# Pike's 'Esoterika' Published In Spanish By GL of Panama



## My Freemasonry (Apr 20, 2016)

​According to a Facebook reader, the Grand Lodge of Panama has recently commissioned a Spanish language translation of Albert Pike's _Esoterika_ for their 100th anniversary. Pike's book is comprised of his personal observations and interpretations of the three Craft Lodge degrees. In it, he lamented the superficial explanations of his day about the degrees of the lodge, and wondered why Masons simply accepted them and didn't ask serious questions about the ritual.  Interestingly, he never intended the book to actually be published or widely circulated.

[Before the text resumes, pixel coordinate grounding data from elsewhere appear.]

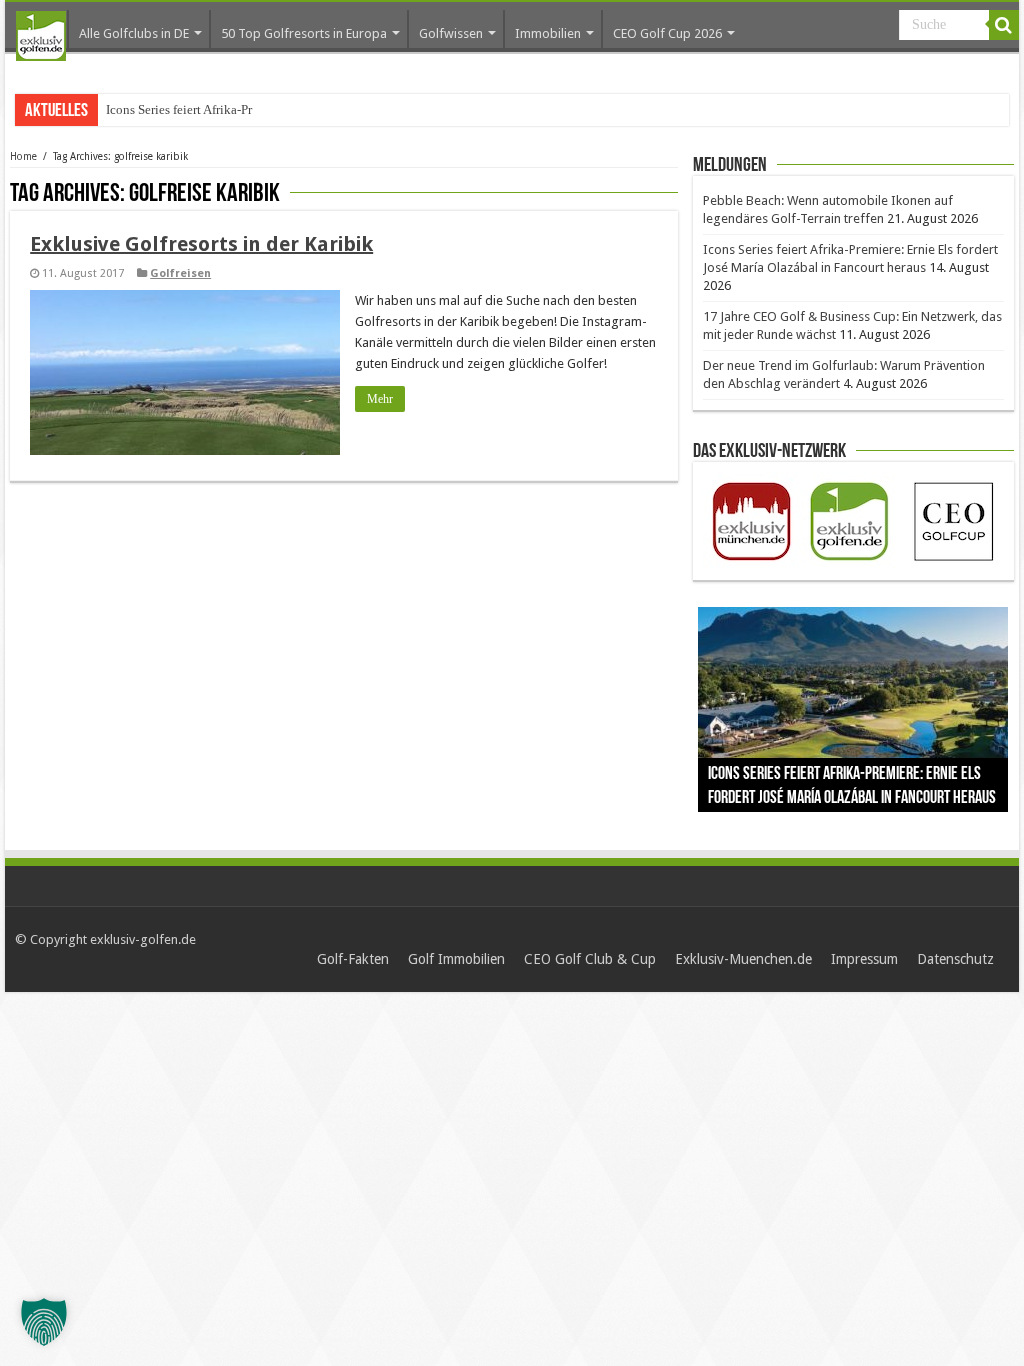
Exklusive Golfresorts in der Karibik (201, 244)
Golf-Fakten (353, 959)
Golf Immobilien (456, 959)
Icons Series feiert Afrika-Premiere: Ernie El (222, 109)
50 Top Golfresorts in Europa (304, 33)
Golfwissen (451, 33)
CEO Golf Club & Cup (590, 959)
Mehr (380, 399)
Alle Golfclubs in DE (134, 33)
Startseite (41, 36)
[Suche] (1004, 25)
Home (23, 156)
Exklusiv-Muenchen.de (743, 959)
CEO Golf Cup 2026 (667, 33)
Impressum (864, 959)
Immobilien (548, 33)
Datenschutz (955, 959)
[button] (44, 1322)
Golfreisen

Brethren outside of Panama for whom Spanish is their primary language _may_ be able to contact the Grand Lodge and purchase a copy. But be aware that they paid for the translation and publication of this edition, and I strongly suspect the book will be offered to their own members first.

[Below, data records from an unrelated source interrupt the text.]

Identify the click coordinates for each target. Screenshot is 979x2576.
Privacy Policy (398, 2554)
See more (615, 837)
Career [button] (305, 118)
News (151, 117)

Prior to 2005, _Esoterika_ was known to only a handful of scholars at the Scottish Rite's (SJ) House of the Temple. Pike had only two hand-written manuscripts bound of the work, and few ever saw it. Pike explores "The Compasses and the Square," "The Weapons and Blows of the Assassins," "The Three Grips," "The Substitute for the Masters Word," "The 47th Problem of Euclid," "The Truth," "Is the Cable-tow a Symbol?," "Corner Stones," "The Ladder of Jacob," "Tubal Cain," "Shibboleth," and "Solomon and Hiram." But much of the book is made up of voluminous explanatory notes by the Scottish Rite SJ's Grand Archivist, Arturo De Hoyos, along with illustrations, an article on Pike's personal faith, and even four early Masonic ritual exposures. It was published (in English) in 2005 as the bonus book of the Scottish Rite Research Society, and is available from the House of the Temple shop.

Continue reading...


----------



## Winter (Apr 21, 2016)

This is grewt news and will make a great Masonic book available to a wider range of Brothers. 

Sent from my SM-N910V using Tapatalk


----------



## Akiles (Mar 31, 2017)

I bought that book, it's very interesting.


----------